Given task - Echo every one of the records below back verbatim, line for line, changing nothing.
--- begin Task inputs ---
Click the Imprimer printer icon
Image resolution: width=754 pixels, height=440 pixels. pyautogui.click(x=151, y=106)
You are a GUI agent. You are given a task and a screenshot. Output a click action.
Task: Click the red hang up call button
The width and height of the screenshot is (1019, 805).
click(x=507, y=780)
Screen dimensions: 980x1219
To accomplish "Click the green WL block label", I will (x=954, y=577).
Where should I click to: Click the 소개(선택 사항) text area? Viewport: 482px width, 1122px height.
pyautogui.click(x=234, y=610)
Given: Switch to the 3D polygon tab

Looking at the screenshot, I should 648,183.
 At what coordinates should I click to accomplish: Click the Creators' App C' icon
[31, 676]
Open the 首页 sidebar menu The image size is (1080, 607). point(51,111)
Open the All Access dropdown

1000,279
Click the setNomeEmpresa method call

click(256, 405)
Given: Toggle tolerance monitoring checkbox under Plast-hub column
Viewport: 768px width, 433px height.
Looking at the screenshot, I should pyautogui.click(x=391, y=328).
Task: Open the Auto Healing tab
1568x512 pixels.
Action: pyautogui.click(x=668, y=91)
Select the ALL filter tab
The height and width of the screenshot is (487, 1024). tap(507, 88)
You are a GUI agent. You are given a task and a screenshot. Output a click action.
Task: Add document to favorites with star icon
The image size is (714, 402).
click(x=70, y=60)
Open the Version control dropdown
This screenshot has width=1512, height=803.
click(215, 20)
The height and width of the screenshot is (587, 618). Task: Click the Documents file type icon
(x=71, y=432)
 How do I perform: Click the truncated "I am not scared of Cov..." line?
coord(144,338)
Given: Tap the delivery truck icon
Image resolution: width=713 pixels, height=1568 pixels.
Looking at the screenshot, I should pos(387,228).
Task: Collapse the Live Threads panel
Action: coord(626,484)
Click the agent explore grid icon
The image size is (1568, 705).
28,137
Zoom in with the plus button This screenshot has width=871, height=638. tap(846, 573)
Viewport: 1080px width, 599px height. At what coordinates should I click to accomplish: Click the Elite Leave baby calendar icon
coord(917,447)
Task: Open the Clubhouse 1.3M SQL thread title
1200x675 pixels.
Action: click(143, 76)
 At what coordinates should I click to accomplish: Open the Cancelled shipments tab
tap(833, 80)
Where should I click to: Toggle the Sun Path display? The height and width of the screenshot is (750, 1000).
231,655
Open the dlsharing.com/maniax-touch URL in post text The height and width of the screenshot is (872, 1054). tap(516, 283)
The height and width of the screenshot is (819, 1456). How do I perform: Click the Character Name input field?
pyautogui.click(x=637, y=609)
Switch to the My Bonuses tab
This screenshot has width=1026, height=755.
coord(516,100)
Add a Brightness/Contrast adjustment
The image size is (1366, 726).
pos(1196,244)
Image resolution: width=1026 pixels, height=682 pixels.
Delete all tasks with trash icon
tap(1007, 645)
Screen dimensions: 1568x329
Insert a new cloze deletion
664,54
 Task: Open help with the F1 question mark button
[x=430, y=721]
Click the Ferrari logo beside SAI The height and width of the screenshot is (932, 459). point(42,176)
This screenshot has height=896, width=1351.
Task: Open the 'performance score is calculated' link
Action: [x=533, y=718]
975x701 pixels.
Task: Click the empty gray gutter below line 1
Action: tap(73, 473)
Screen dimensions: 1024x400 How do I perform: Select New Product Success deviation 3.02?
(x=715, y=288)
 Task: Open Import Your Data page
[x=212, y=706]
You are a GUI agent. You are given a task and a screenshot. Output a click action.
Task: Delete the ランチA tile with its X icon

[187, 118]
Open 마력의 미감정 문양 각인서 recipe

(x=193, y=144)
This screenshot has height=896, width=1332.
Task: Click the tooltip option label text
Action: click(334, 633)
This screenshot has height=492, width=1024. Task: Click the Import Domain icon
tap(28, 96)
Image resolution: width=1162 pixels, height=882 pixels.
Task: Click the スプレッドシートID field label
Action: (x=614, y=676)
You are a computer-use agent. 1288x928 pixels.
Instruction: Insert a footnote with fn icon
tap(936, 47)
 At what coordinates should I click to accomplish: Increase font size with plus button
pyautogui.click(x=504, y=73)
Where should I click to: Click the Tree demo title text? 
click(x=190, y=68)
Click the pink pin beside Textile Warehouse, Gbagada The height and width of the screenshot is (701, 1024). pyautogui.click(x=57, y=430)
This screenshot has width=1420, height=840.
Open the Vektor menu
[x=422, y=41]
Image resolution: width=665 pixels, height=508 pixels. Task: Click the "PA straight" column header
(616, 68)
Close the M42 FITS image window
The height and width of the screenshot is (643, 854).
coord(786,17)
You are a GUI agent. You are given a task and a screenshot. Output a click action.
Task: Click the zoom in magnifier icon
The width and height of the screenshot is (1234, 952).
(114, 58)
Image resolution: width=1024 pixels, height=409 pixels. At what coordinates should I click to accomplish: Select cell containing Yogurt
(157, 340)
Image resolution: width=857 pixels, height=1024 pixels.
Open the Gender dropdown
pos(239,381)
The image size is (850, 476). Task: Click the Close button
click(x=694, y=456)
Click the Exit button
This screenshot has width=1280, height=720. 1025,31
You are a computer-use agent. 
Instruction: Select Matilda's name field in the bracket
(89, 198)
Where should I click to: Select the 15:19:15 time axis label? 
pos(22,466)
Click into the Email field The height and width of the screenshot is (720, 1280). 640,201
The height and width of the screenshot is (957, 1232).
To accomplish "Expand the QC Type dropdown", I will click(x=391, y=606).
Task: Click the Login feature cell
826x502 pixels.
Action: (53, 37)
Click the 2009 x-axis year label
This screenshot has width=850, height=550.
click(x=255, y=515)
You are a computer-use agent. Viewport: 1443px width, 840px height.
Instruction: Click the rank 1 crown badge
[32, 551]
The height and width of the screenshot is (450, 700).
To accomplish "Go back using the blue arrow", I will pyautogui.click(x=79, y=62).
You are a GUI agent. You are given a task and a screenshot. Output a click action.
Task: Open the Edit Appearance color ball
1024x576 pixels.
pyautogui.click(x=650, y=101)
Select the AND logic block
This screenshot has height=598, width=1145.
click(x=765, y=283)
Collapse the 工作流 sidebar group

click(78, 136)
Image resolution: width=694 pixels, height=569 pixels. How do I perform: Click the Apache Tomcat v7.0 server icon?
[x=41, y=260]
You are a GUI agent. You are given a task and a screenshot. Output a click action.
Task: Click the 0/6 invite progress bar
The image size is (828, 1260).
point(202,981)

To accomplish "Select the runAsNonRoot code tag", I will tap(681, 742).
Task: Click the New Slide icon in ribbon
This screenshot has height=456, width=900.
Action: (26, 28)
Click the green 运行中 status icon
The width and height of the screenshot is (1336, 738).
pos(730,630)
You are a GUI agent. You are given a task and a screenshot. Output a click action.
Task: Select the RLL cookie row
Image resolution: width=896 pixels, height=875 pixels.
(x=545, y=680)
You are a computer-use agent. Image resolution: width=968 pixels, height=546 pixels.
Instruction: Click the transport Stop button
--- end Task inputs ---
Response -
Click the Imprimer printer icon
Image resolution: width=754 pixels, height=440 pixels. pyautogui.click(x=151, y=106)
You are a GUI agent. You are given a task and a screenshot. Output a click action.
Task: Click the red hang up call button
The width and height of the screenshot is (1019, 805).
click(x=507, y=780)
Screen dimensions: 980x1219
To accomplish "Click the green WL block label", I will (x=954, y=577).
Where should I click to: Click the 소개(선택 사항) text area? Viewport: 482px width, 1122px height.
pyautogui.click(x=234, y=610)
Given: Switch to the 3D polygon tab

Looking at the screenshot, I should 648,183.
 At what coordinates should I click to accomplish: Click the Creators' App C' icon
[31, 676]
Open the 首页 sidebar menu The image size is (1080, 607). point(51,111)
Open the All Access dropdown

1000,279
Click the setNomeEmpresa method call

click(256, 405)
Given: Toggle tolerance monitoring checkbox under Plast-hub column
Viewport: 768px width, 433px height.
Looking at the screenshot, I should pyautogui.click(x=391, y=328).
Task: Open the Auto Healing tab
1568x512 pixels.
Action: pyautogui.click(x=668, y=91)
Select the ALL filter tab
The height and width of the screenshot is (487, 1024). tap(507, 88)
You are a GUI agent. You are given a task and a screenshot. Output a click action.
Task: Add document to favorites with star icon
The image size is (714, 402).
click(x=70, y=60)
Open the Version control dropdown
This screenshot has width=1512, height=803.
click(215, 20)
The height and width of the screenshot is (587, 618). Task: Click the Documents file type icon
(x=71, y=432)
 How do I perform: Click the truncated "I am not scared of Cov..." line?
coord(144,338)
Given: Tap the delivery truck icon
Image resolution: width=713 pixels, height=1568 pixels.
Looking at the screenshot, I should pos(387,228).
Task: Collapse the Live Threads panel
Action: coord(626,484)
Click the agent explore grid icon
The image size is (1568, 705).
28,137
Zoom in with the plus button This screenshot has width=871, height=638. tap(846, 573)
Viewport: 1080px width, 599px height. At what coordinates should I click to accomplish: Click the Elite Leave baby calendar icon
coord(917,447)
Task: Open the Clubhouse 1.3M SQL thread title
1200x675 pixels.
Action: click(143, 76)
 At what coordinates should I click to accomplish: Open the Cancelled shipments tab
tap(833, 80)
Where should I click to: Toggle the Sun Path display? The height and width of the screenshot is (750, 1000).
231,655
Open the dlsharing.com/maniax-touch URL in post text The height and width of the screenshot is (872, 1054). tap(516, 283)
The height and width of the screenshot is (819, 1456). How do I perform: Click the Character Name input field?
pyautogui.click(x=637, y=609)
Switch to the My Bonuses tab
This screenshot has width=1026, height=755.
coord(516,100)
Add a Brightness/Contrast adjustment
The image size is (1366, 726).
pos(1196,244)
Image resolution: width=1026 pixels, height=682 pixels.
Delete all tasks with trash icon
tap(1007, 645)
Screen dimensions: 1568x329
Insert a new cloze deletion
664,54
 Task: Open help with the F1 question mark button
[x=430, y=721]
Click the Ferrari logo beside SAI The height and width of the screenshot is (932, 459). point(42,176)
This screenshot has height=896, width=1351.
Task: Open the 'performance score is calculated' link
Action: [x=533, y=718]
975x701 pixels.
Task: Click the empty gray gutter below line 1
Action: tap(73, 473)
Screen dimensions: 1024x400 How do I perform: Select New Product Success deviation 3.02?
(x=715, y=288)
 Task: Open Import Your Data page
[x=212, y=706]
You are a GUI agent. You are given a task and a screenshot. Output a click action.
Task: Delete the ランチA tile with its X icon

[187, 118]
Open 마력의 미감정 문양 각인서 recipe

(x=193, y=144)
This screenshot has height=896, width=1332.
Task: Click the tooltip option label text
Action: click(334, 633)
This screenshot has height=492, width=1024. Task: Click the Import Domain icon
tap(28, 96)
Image resolution: width=1162 pixels, height=882 pixels.
Task: Click the スプレッドシートID field label
Action: (x=614, y=676)
You are a computer-use agent. 1288x928 pixels.
Instruction: Insert a footnote with fn icon
tap(936, 47)
 At what coordinates should I click to accomplish: Increase font size with plus button
pyautogui.click(x=504, y=73)
Where should I click to: Click the Tree demo title text? 
click(x=190, y=68)
Click the pink pin beside Textile Warehouse, Gbagada The height and width of the screenshot is (701, 1024). pyautogui.click(x=57, y=430)
This screenshot has width=1420, height=840.
Open the Vektor menu
[x=422, y=41]
Image resolution: width=665 pixels, height=508 pixels. Task: Click the "PA straight" column header
(616, 68)
Close the M42 FITS image window
The height and width of the screenshot is (643, 854).
coord(786,17)
You are a GUI agent. You are given a task and a screenshot. Output a click action.
Task: Click the zoom in magnifier icon
The width and height of the screenshot is (1234, 952).
(114, 58)
Image resolution: width=1024 pixels, height=409 pixels. At what coordinates should I click to accomplish: Select cell containing Yogurt
(157, 340)
Image resolution: width=857 pixels, height=1024 pixels.
Open the Gender dropdown
pos(239,381)
The image size is (850, 476). Task: Click the Close button
click(x=694, y=456)
Click the Exit button
This screenshot has width=1280, height=720. 1025,31
You are a computer-use agent. 
Instruction: Select Matilda's name field in the bracket
(89, 198)
Where should I click to: Select the 15:19:15 time axis label? 
pos(22,466)
Click into the Email field The height and width of the screenshot is (720, 1280). 640,201
The height and width of the screenshot is (957, 1232).
To accomplish "Expand the QC Type dropdown", I will click(x=391, y=606).
Task: Click the Login feature cell
826x502 pixels.
Action: (53, 37)
Click the 2009 x-axis year label
This screenshot has width=850, height=550.
click(x=255, y=515)
You are a computer-use agent. Viewport: 1443px width, 840px height.
Instruction: Click the rank 1 crown badge
[32, 551]
The height and width of the screenshot is (450, 700).
To accomplish "Go back using the blue arrow", I will pyautogui.click(x=79, y=62).
You are a GUI agent. You are given a task and a screenshot. Output a click action.
Task: Open the Edit Appearance color ball
1024x576 pixels.
pyautogui.click(x=650, y=101)
Select the AND logic block
This screenshot has height=598, width=1145.
click(x=765, y=283)
Collapse the 工作流 sidebar group

click(78, 136)
Image resolution: width=694 pixels, height=569 pixels. How do I perform: Click the Apache Tomcat v7.0 server icon?
[x=41, y=260]
You are a GUI agent. You are given a task and a screenshot. Output a click action.
Task: Click the 0/6 invite progress bar
The image size is (828, 1260).
point(202,981)

To accomplish "Select the runAsNonRoot code tag", I will tap(681, 742).
Task: Click the New Slide icon in ribbon
This screenshot has height=456, width=900.
Action: (26, 28)
Click the green 运行中 status icon
The width and height of the screenshot is (1336, 738).
pos(730,630)
You are a GUI agent. You are given a task and a screenshot. Output a click action.
Task: Select the RLL cookie row
Image resolution: width=896 pixels, height=875 pixels.
(x=545, y=680)
You are a computer-use agent. Image resolution: width=968 pixels, height=546 pixels.
Instruction: Click the transport Stop button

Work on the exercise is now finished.